■ **What you will do**
(1) Answer these from the text on physical and sexual violence below:
(a) Which areas of the body does the perpetrator of physical violence often target?
(b) Which item in the list of ways to inflict physical violence concerns sleep?
(c) What does sexual violence refer to?
(2) Please write out the text on physical and sexual violence below, from "Physical violence can" to "or restrain you.".

■ **Excerpted text**

★ ★ ★

Physical violence can range from pulling hair, slapping, pushing, punching, kicking, strangulation or attempted suffocation to assault with a weapon. The perpetrator of physical violence often deliberately targets areas of the body where bruises and other injuries will not attract the attention of outsiders. The violence may even cause injuries that cannot be hidden, such as fractures, eye damage or scratches. bruises and cuts on exposed areas of the body. Physical violence may be a recurring event or remain an ever-present threat.

They are many ways to inflict physical violence. For example, your partner may do one or more of the following:

  • Pinch, shake or restrain you.
  • Pull your hair.
  • Drag or pull you.
  • Throw things at you.
  • Place a stranglehold on you.
  • Punch or kick you.
  • Bang your head against something.
  • Prevent you from sleeping.

Sexual violence

Sexual violence refers to any sexual act committed against your will, ranging from pestering you into having sex all the way to rape. You may be forced to perform degrading sexual acts against your will. Physical violence against your breasts and genitals may also be sexual violence.
Sexual violence can be both physical and psychological; for example, your partner may do one or more of the following:

  • Have sex with you against your will.
  • Make unsolicited sexual remarks to you.
  • Touch you sexually against your will.
  • Pester you into having sex or force you to perform various types of sexual act.
  • Force you to watch pornography against your will.

★ ★ ★

■ **Given material**
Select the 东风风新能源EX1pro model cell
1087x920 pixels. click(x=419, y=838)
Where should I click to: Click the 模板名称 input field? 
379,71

★ ★ ★

■ **Solutions for each task**
(1)
(a) Areas of the body where bruises and other injuries will not attract the attention of outsiders.
(b) Prevent you from sleeping.
(c) Any sexual act committed against your will, ranging from pestering you into having sex all the way to rape.

(2)
Physical violence can range from pulling hair, slapping, pushing, punching, kicking, strangulation or attempted suffocation to assault with a weapon. The perpetrator of physical violence often deliberately targets areas of the body where bruises and other injuries will not attract the attention of outsiders. The violence may even cause injuries that cannot be hidden, such as fractures, eye damage or scratches. bruises and cuts on exposed areas of the body. Physical violence may be a recurring event or remain an ever-present threat.

They are many ways to inflict physical violence. For example, your partner may do one or more of the following:

  • Pinch, shake or restrain you.